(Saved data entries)
---------------
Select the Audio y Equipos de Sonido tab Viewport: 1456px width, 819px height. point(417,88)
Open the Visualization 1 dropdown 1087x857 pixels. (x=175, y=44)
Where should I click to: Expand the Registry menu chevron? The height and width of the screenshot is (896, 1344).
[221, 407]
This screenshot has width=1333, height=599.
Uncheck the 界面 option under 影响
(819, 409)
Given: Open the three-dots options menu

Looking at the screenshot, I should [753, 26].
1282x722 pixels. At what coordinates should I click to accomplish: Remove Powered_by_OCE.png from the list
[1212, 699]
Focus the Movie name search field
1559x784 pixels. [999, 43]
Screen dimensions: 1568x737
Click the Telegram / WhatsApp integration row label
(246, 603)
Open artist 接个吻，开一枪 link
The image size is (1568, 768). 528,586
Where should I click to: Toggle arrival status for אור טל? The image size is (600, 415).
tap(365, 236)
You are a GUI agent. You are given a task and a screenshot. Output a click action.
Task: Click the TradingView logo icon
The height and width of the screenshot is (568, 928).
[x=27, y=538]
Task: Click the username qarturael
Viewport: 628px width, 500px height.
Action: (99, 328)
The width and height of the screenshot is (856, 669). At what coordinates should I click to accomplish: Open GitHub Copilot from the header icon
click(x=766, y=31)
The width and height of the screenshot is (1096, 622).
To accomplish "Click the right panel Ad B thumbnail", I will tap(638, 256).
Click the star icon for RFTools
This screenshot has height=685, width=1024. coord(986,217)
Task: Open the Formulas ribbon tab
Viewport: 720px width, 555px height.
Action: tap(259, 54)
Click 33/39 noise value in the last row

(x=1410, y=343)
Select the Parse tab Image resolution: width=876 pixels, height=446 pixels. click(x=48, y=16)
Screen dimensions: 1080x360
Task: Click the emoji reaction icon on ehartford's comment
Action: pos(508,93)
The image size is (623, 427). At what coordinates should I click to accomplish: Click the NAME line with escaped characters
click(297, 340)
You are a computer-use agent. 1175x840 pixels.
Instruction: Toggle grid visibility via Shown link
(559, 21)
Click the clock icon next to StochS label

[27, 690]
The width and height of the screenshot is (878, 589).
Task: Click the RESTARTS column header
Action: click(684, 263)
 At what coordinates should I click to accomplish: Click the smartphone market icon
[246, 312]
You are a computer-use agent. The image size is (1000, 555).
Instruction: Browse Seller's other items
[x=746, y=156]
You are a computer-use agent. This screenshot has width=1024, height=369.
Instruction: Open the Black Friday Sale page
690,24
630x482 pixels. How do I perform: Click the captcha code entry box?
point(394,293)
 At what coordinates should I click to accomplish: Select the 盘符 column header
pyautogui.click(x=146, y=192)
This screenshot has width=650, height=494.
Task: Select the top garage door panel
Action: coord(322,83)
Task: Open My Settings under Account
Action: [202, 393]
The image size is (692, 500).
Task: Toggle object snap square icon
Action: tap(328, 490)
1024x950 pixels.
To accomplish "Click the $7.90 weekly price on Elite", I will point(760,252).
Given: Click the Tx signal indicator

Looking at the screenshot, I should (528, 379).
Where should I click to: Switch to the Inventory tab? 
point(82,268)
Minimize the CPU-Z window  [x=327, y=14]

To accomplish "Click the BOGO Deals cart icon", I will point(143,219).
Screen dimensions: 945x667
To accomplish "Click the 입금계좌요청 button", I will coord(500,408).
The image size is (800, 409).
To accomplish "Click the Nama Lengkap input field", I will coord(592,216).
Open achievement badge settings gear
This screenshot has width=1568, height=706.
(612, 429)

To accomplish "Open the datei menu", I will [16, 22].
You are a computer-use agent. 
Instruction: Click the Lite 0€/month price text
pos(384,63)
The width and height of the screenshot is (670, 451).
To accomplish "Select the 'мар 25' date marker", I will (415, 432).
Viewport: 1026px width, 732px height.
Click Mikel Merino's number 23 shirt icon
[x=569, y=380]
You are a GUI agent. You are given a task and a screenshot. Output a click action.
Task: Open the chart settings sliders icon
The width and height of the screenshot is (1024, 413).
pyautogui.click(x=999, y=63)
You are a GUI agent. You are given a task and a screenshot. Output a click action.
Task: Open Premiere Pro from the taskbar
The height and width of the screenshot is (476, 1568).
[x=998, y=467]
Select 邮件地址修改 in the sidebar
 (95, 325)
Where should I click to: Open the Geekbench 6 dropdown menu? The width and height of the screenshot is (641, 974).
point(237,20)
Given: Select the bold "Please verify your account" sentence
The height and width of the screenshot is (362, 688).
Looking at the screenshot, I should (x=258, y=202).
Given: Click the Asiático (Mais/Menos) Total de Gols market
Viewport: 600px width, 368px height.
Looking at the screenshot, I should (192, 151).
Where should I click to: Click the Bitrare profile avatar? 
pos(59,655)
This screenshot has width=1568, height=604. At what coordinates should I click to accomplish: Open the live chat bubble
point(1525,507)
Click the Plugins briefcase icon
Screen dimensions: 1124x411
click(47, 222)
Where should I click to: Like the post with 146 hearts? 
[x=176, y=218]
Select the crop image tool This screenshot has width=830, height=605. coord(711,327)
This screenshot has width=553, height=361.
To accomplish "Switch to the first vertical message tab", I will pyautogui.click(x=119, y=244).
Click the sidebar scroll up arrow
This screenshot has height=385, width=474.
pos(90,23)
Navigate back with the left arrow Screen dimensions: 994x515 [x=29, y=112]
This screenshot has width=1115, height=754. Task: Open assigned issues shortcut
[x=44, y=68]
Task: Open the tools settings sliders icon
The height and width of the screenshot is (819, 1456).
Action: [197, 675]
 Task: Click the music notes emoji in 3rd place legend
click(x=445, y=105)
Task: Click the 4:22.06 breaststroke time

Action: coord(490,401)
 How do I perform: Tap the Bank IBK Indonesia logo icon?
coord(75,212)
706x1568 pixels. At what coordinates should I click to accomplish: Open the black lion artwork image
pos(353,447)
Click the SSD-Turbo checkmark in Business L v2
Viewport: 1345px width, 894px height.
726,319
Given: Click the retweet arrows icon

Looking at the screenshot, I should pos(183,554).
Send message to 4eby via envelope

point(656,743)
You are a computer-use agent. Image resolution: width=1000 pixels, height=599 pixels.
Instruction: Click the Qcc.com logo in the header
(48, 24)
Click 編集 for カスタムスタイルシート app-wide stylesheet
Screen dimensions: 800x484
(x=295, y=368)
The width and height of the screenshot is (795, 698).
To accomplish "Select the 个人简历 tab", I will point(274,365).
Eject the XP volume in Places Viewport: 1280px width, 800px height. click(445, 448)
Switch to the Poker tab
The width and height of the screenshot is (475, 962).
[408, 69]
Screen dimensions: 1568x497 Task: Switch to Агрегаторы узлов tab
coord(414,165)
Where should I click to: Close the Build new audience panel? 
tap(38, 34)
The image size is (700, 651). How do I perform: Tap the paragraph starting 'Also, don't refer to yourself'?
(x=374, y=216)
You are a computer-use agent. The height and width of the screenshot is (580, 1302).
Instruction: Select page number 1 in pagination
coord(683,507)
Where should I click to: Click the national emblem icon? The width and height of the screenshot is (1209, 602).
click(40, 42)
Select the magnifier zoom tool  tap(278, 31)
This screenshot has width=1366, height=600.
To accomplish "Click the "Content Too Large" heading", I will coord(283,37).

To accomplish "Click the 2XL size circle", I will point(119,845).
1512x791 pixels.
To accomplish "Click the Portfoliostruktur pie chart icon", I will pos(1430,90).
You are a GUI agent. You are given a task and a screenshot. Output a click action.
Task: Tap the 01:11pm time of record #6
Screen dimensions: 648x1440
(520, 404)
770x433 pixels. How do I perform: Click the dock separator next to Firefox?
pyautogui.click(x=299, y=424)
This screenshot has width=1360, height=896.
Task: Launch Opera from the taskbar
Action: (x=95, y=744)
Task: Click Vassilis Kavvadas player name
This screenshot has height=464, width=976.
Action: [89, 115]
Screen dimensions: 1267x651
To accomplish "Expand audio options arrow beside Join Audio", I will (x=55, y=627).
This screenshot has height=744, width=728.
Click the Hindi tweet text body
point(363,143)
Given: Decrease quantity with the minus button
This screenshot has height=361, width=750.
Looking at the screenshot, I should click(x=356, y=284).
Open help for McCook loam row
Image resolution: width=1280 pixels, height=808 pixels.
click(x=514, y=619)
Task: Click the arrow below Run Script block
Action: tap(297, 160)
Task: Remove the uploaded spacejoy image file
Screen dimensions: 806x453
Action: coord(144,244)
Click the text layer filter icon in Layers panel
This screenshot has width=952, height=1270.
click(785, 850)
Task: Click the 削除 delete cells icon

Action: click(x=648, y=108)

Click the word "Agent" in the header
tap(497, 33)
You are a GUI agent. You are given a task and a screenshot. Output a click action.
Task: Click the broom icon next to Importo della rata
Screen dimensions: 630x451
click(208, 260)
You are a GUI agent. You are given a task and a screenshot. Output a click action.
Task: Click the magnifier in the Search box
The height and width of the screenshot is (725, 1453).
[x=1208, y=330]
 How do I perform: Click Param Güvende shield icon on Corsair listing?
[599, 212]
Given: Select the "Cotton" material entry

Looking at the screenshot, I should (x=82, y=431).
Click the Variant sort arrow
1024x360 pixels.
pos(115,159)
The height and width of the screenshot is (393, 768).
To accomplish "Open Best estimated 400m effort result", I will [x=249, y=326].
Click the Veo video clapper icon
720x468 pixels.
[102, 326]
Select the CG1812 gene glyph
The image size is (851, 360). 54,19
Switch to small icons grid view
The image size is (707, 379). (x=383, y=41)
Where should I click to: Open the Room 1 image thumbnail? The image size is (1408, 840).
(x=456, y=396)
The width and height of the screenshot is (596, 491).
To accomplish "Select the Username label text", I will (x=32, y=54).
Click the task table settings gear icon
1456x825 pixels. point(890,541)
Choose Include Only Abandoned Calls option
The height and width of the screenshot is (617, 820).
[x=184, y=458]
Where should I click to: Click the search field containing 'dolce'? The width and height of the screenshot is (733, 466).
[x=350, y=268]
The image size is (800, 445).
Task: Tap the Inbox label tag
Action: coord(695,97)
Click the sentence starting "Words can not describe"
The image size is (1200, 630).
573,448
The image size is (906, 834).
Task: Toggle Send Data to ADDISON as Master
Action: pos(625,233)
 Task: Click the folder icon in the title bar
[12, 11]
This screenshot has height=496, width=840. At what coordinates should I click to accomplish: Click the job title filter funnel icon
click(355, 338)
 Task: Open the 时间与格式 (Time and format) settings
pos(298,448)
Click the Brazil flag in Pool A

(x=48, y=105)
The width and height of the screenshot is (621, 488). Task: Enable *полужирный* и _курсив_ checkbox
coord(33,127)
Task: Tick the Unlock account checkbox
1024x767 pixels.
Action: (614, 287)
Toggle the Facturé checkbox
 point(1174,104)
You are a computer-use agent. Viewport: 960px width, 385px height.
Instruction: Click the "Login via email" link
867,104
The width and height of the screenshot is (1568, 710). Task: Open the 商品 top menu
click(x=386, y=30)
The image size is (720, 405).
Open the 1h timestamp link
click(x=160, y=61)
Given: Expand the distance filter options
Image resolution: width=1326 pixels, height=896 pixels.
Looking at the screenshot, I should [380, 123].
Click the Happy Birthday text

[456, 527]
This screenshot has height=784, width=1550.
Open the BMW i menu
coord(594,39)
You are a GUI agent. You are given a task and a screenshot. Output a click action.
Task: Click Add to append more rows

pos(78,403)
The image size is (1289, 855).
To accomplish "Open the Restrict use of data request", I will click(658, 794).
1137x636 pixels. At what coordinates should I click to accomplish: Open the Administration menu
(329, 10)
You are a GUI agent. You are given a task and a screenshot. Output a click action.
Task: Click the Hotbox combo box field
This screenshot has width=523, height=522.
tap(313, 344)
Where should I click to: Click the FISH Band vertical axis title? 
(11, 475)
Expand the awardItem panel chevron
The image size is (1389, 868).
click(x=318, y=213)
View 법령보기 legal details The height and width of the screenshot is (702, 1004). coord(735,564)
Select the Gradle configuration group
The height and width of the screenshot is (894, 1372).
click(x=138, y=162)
---------------
* **Goal of the exercise**
After reading the records above, say how many lines hold the string "chart", using only a number.

* **Answer area**
2